06 giugno 2018 11:47

Il 4 giugno a Berlino, il 5 a Parigi, il 6 a Londra. Il messaggio di Benjamin Netanyahu è sempre lo stesso: Donald Trump ha fatto bene a criticare l’accordo sul nucleare con l’Iran e gli europei hanno torto a non volerlo rinnegare. Il primo ministro israeliano ha ripetuto la sua tesi, con argomenti che non sono necessariamente falsi.

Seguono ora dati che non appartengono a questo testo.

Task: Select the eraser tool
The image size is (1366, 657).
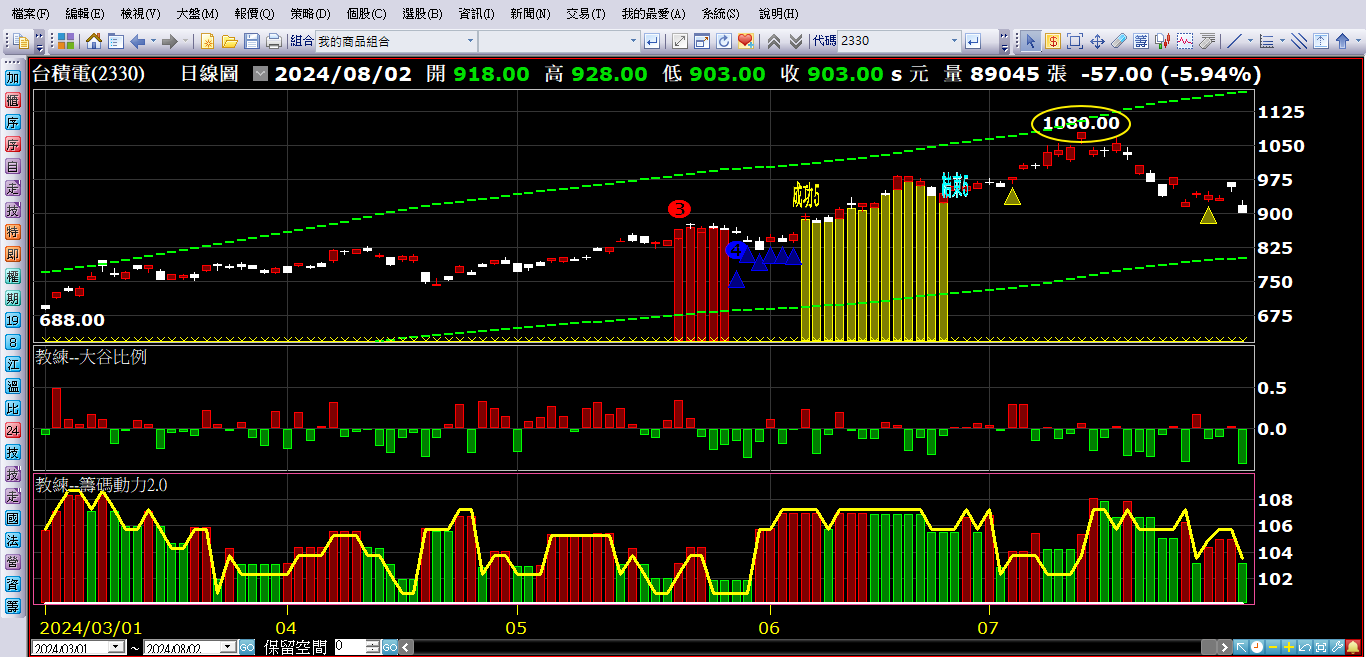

È vero, l’Iran vuole diventare la potenza dominante in Medio Oriente e si è installato in Siria dopo averlo fatto in Iraq e in Libano. È vero, Teheran possiede missili a lunga gittata e il paese sciita non nasconde di voler controllare i paesi e le popolazioni sunnite, in maggioranza in Medio Oriente e nel resto del mondo islamico.

L’Iran, in poche parole, è una forza destabilizzante la cui affermazione potrebbe scatenare una guerra dei cent’anni tra le due correnti dell’islam. Teheran rappresenta inoltre una minaccia esistenziale per lo stato israeliano, definito dall’ayatollah Khamenei, la guida suprema iraniana, come “un tumore che dev’essere asportato”. Il problema è talmente reale che, pur di contrastare l’Iran, i regimi sunniti e Israele si sono uniti con discrezione ormai da un decennio e sostengono all’unisono l’attacco di Trump al negoziato sul nucleare.

Vecchio dilemma
Netanyahu ha dalla sua argomenti condivisi dai sauditi, ma in definitiva ha torto. La ragione sta dalla parte di Londra, Parigi e Berlino, perché senza il compromesso firmato dalle grandi potenze e dall’Iran nel 2015 sarebbe stato necessario bombardare le strutture nucleari iraniane e spalancare la porta a una nuova offensiva militare o permettere al regime di costruire la bomba atomica, con tutti i pericoli che ne conseguono.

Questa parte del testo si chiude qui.